With only three weeks left to get home movers into their new homes by Christmas it is one of the busiest times of the year for conveyancers. Offices are bustling with staff under pressure to complete expectant chains. So it is a surprise that the CML chose to launch its latest handbook changes today with comparatively little notice to conveyancers.
Many of the changes appear to be relatively trivial but there are a considerable number and wary conveyancers should be aware of them. Not only are there many changes this review appears to have wasted an opportunity to tidy up areas of conveyancing practice that are unclear or leave conveyancers with considerable risk, for example, there is no new guidance on how far to go in relation to source of funds.
So from today the new rules apply whether you have had the opportunity to read them or train your staff, your certificates on title will be bound by the changes leaving borrowers vulnerable to conveyancers who have been given insufficient time to implement the changes. This hardly feels as if it meets the conduct risk principles that the Financial Conduct Authority requires of lenders.
Not only are there significant changes to part 1 of the Handbook, Simon Seaton of Lexsure one of the businesses that helps conveyancers monitor these changes, predicts that most lenders will make changes to their Part 2 documentation as well.
The changes include a number of changes that some conveyancers will welcome. These types of changes will allow conveyancers to exercise discretion relating to indemnity insurance, so for example relating to planning and building regulations situations where "in your professional judgement there is no reasonable prospect of enforcement action and following reasonable enquiries…..we will not insist on indemnity insurance and you may proceed.". That said if you get it wrong was your professional judgement competent if enforcement action ever occurs? There is also going to be a cost to clients of conveyancers arguing about whether title insurance is needed and who will pay for it.
There is also a change to buy to let fraud so where you have knowledge that the borrower wishes to let the property before completion but the mortgage is not a buy to let mortgage the obligation on the conveyancer to inform the lender is reemphasised.
Insurance requirements are moved from the long list in Part 1 of what insurance is required to a part 2 requirement but the need for conveyancers to satisfy themselves that insurance is on risk at completion and obligations on wording you must provide to borrowers in respect of insurance have changed. So for certificates on title you are sending today have you checked the part 2 and have you "reminded" clients of what lenders want you to say?
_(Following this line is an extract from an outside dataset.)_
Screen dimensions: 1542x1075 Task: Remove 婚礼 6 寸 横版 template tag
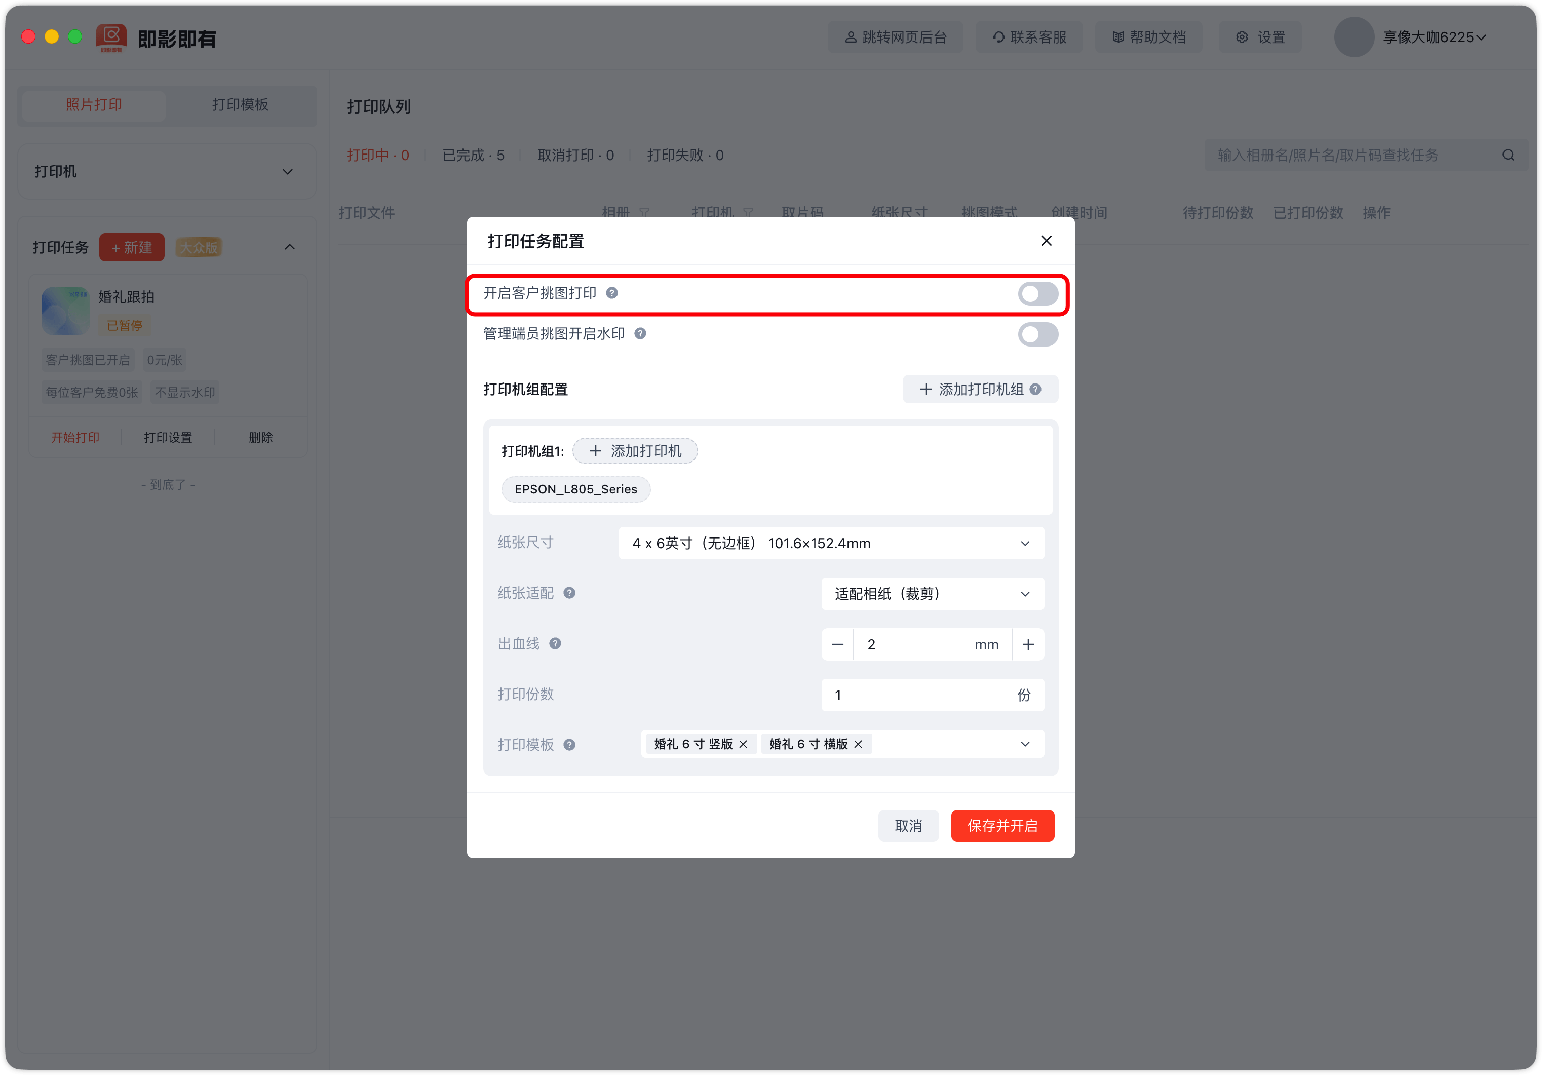[x=858, y=744]
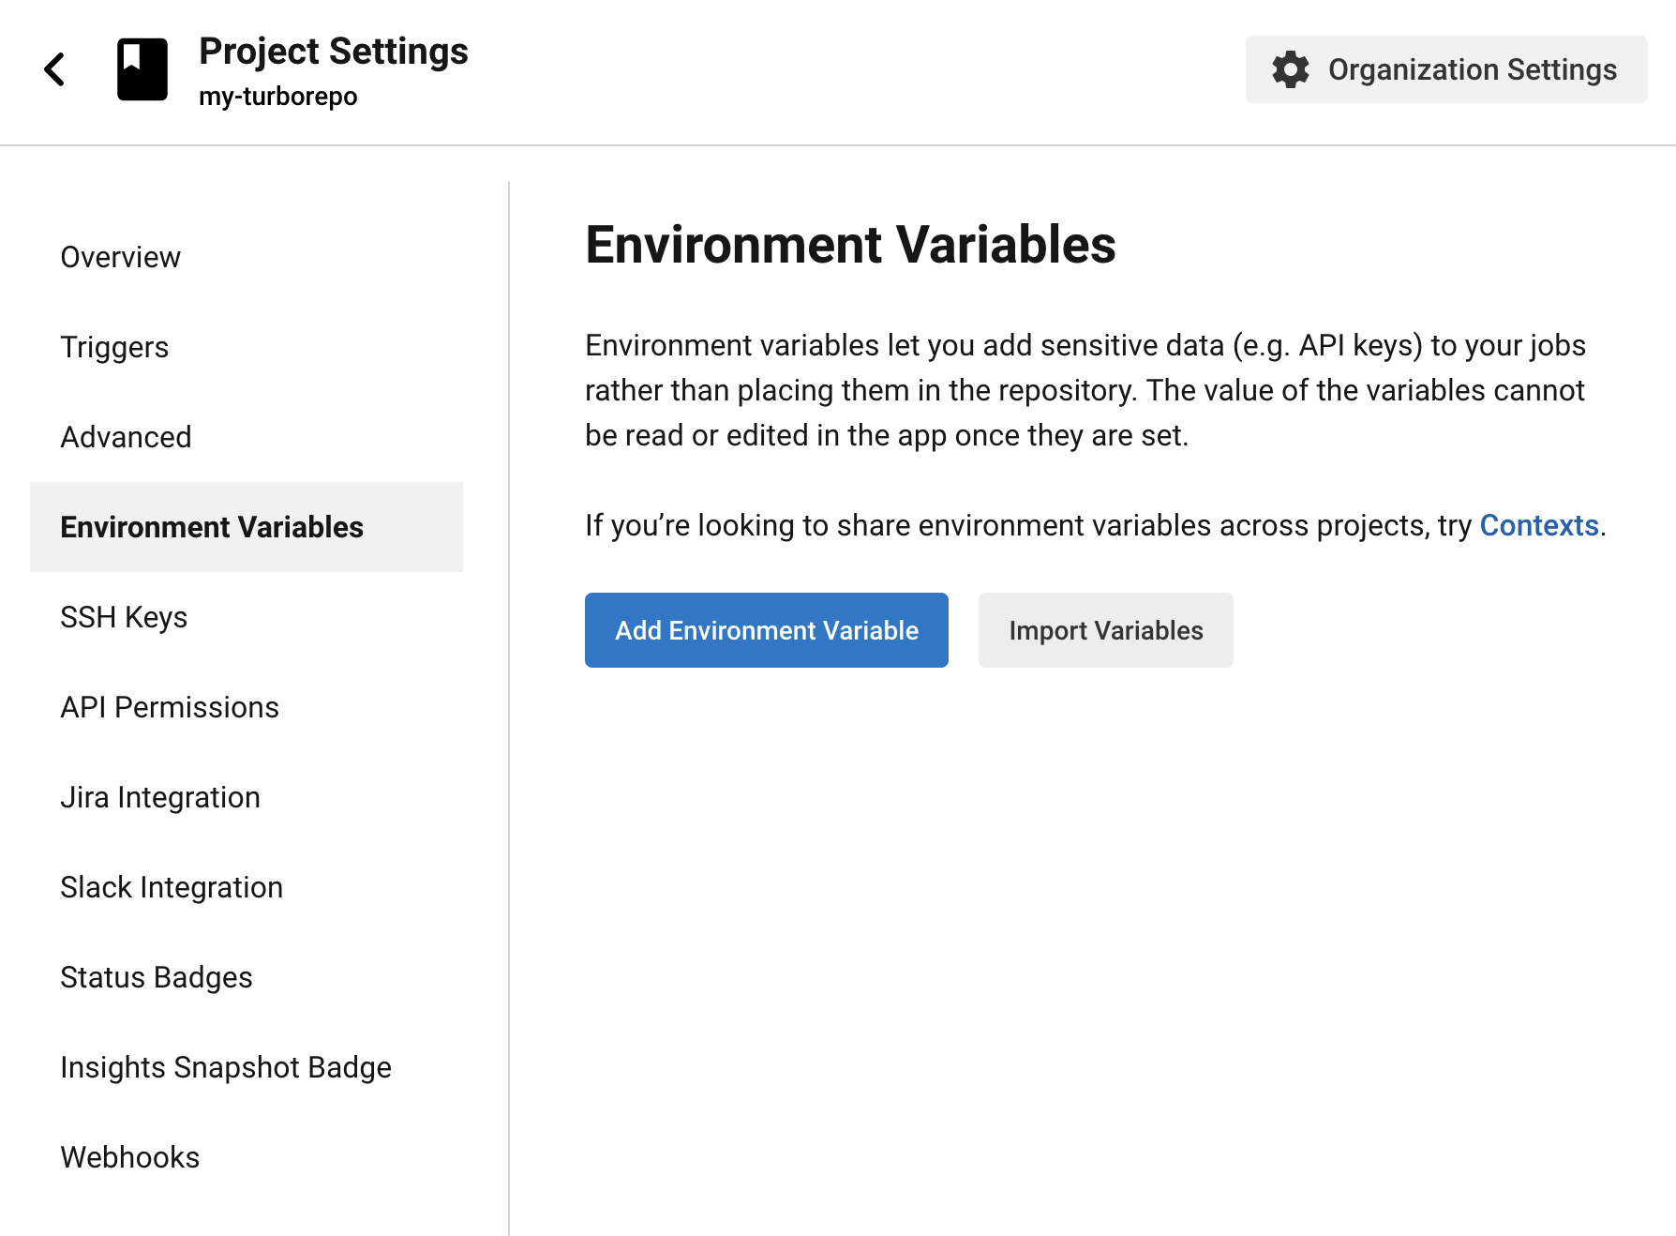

Also it is now your responsibility to ensure that witness is independent and their name and address is clear and legible. The definition of independence is sadly missing.
This article does not attempt to provide a comprehensive detailed review of these changes but at Today’s Conveyancer we are depressed that these changes seems to have been imposed without a public consultation with conveyancers, and if there was any input from representative bodies those bodies do not appear to have performed their duties in explaining that January rather than December 1st would be a much better time for these changes.